It seems to me that there is an important distinction between the cases where the hands play synchronously or asynchronously. In the former instance the hands share an implied commonality of metre or even notation, perhaps complicated but still shared, as in a Bach fugue, a rag or even most jazz improvisation. In asynchronous playing the hands seem to operate like two different people.
I have come to prefer this latter way in improvisation lately, but when all is said and done, both ways are just options, each to be used as appropriate. Synchronous playing just happens to suit written notation whereas most asynchronous playing cannot be clearly notated at all. For me the whole process is intimately tied up with accents and the fact that some notes are more important than others to the ear and the mind. This is true of any music, not just improvisation. If it were not so then, however complex the contrapuntal relationship between the hands, a piece would be a perfectly flat collection of notes with no musical interest and no life.

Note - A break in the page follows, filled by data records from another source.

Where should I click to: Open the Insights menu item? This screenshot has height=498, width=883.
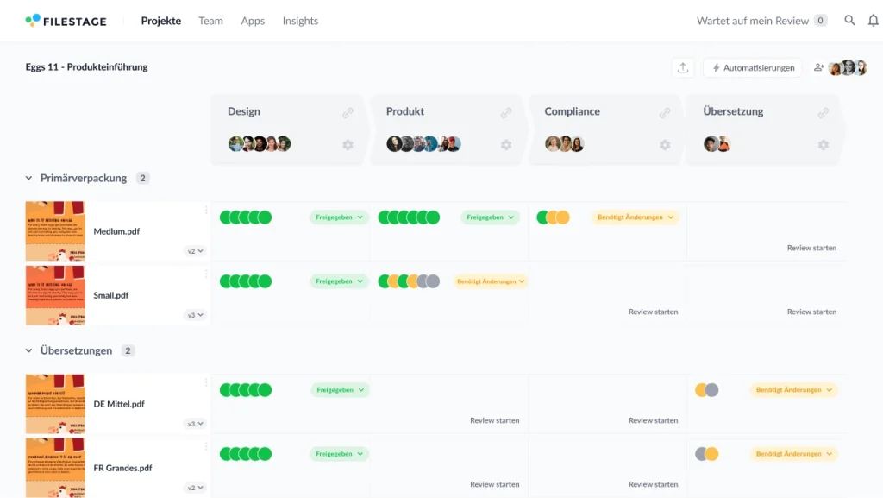(x=300, y=21)
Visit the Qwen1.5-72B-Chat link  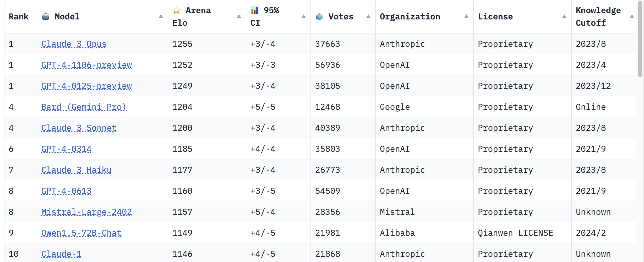coord(81,233)
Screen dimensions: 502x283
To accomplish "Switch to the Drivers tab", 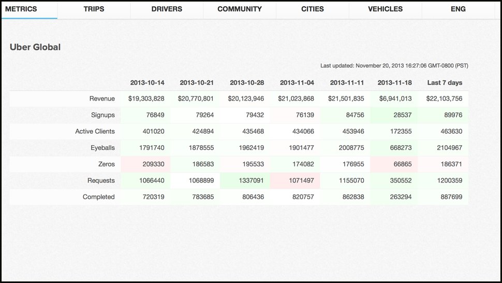I will pyautogui.click(x=167, y=9).
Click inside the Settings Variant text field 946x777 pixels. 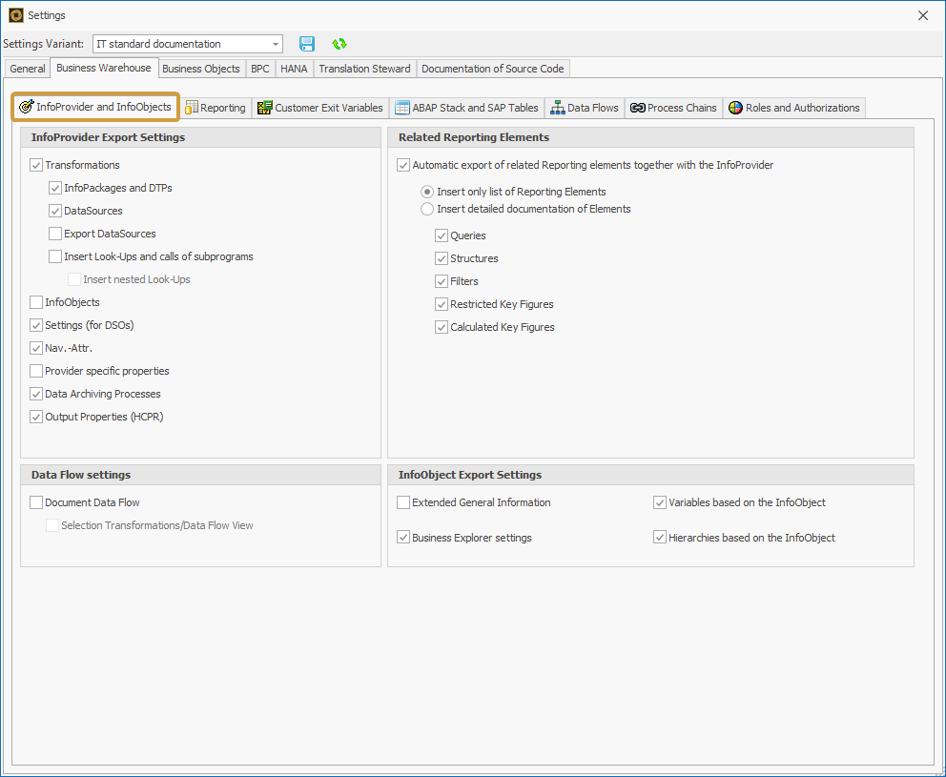[181, 43]
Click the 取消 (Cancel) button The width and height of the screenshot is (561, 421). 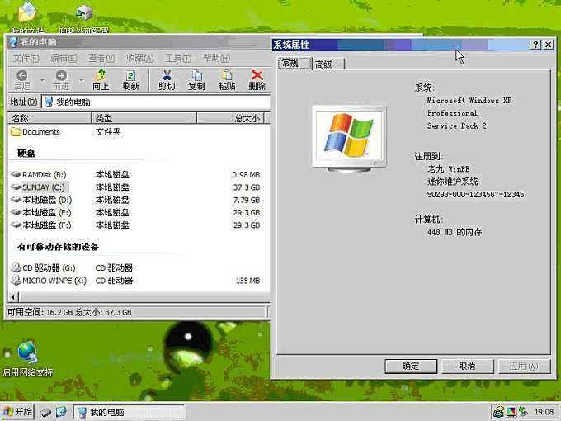(x=467, y=367)
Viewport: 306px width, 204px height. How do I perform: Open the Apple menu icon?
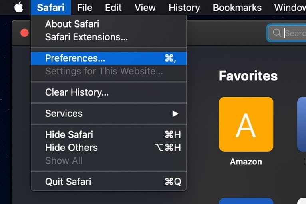[x=19, y=8]
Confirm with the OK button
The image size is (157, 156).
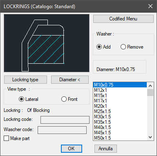point(72,149)
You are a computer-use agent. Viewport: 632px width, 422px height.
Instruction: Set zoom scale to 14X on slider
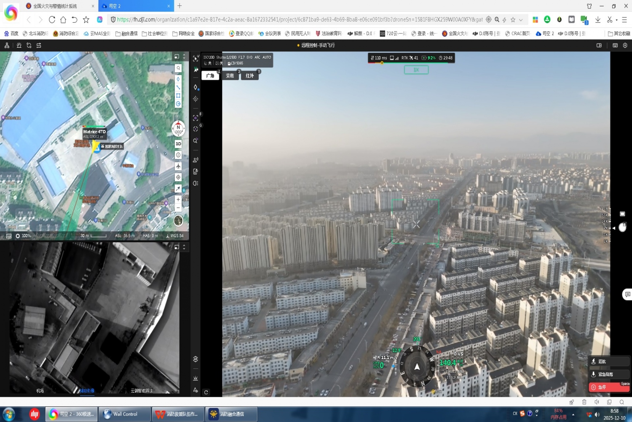605,222
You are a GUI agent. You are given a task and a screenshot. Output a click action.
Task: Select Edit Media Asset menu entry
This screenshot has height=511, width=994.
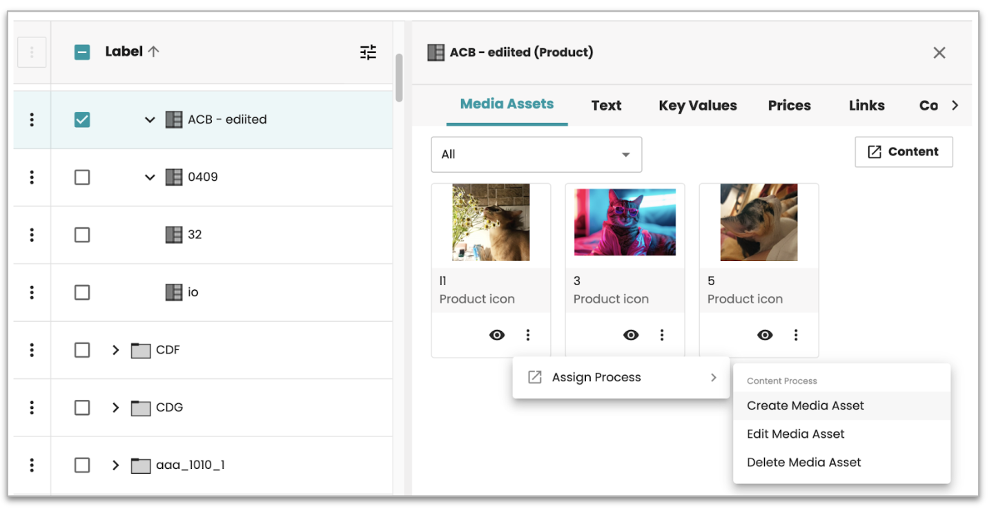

A more general form of your question is how to allocate hand use to musical impulse during improvisation. I have to admit that recently I increasingly make both hands do duty all over the place as required to execute my flow of ideas. So while independence of hands probably exists physically, it is not strictly true to say that they are ever independent musically. If that effect were desired it would be easier to play two tape recordings at once.
It's a good question, and one which has far deeper creative implication than its simplicity would suggest. In the liner notes of Jarrett's "Radiance" he asserts that he is just starting to listen to things his left hand has to say. Coming from an improviser of his age and experience this extraordinary admission testifies to the complexity of the relationship, mental and physical, between the hands during improvisation.